Optimizing Generative AI for Question Answering

Transformer based AI models can generate amazing answers to users’ questions. While the underlaying Large Language Models are not retrained, the performance of Question Answering AI can be improved by running experiments with different hyper parameters.

Overview

This post describes how to optimize generated AI answers. When building systems that generate answers to questions of users, you do not just pass the questions to generic Large Language Models. Instead, the models need to understand the context of the questions. Before the models are asked to generate answers, pre-processing needs to be done to describe the context efficiently. For example, full text searches and re-ranking can be used to identify most relevant passages of documents which are passed to the answer generating models.

Re-ranking utilizes neural information retrieval techniques to find answers to queries without comparing single word occurrences. Instead, representations of words are used to find the closest neighbors in the neural networks. So often two large language models are leveraged:

Re-ranker which is typically an encoder-based transformer
Answer generator which is typically a decoder-based transformer

Often three stages are run in pipelines to produce answers:

Full text searches
Re-ranking
Answer generation

In the context of ‘Question Answering’ tasks it is important to provide answers that are correct to avoid hallucination which is why the ‘temperature’ parameter is set to ‘0’. Other parameters should be optimized for specific use cases and specific data corpora, for example the choice of large language models and the size of documents which are passed between the different stages.

Read my previous posts for more context.

Ground Truth

To measure the performance of different models and parameters, ground truth based approaches can be leveraged. Experts for specific domains and data provide at least 100 questions and expected answers, called ‘gold answers’.

Since the answer generation pipelines contain multiple steps, not only the final answers should be measured but also the previous steps like the re-ranking.

The following sample (or the table at the top of this post) shows all the information that needs to be defined in the ground truth file. In addition to questions and answers the key passages are defined as well that include information necessary to generate the answers. Note that good answers often require information from more than one passage.
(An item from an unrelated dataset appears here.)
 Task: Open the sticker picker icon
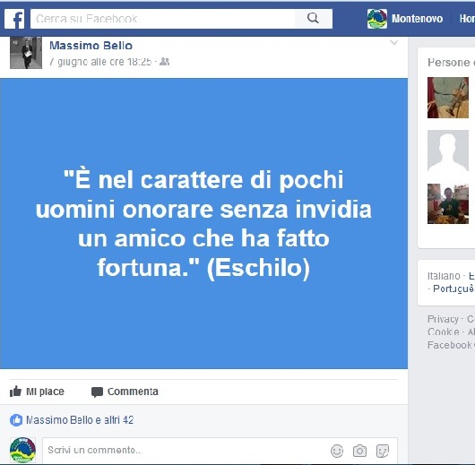[383, 451]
Count	Question	Passage1	Passage1_ID	Passage2	Passage2_ID	Passage3	Passage3_ID	Gold_Answer
1	How can the printer be fixed?	Try to restart it	1	Connect it to a network	2	Ask an IT professional	3	Restart it, connect it to a network or ask an IT professional
2	…	…	…	…	…	…	…	…

Evaluations

To evaluate different combinations of parameters, the quality of the final answers as well as the found passages need to be checked.

Experiment	Recall@1	Recall@2	Recall@3	ROUGE-L	BLEU
1	0.462	0.581	0.640	0.3288	20.2427
2	…	…	…	…	…

The final answers can be measured with Bleu and Rouge.

BLEU (Bilingual Evaluation Understudy) is an algorithm for evaluating the quality of text which has been machine-translated from one natural language to another.

The same mechanism can be applied to compare gold answers with actual answers in the same language. In the simplest case n-gram comparisons can be done for words that are next to each other.

To compare experiments, the relative Bleu and Rouge values can be used. Note: Don’t expect them to be 100 or 1 in this scenario.

While these mechanisms give some indications of the performance, you should also do manual due diligence, since final subjective measurements are important.

In the question-answering repo we automatically generate spreadsheets that can easily be read by humans.

Question	Answer	Gold Answer
How can the printer be fixed?	Try to restart it and connect it.	Restart it, connect it to a network or ask an IT professional
…	…	…

For passages matches and recalls can be calculated. The goal is to check how many of the right passages have been found by the first steps of the pipeline (full text search and re-ranking).

Parameters

To run experiments pipelines need to be built that can be configured easily. The question-answering repo contains a Java application which exposes these parameters as environment variables.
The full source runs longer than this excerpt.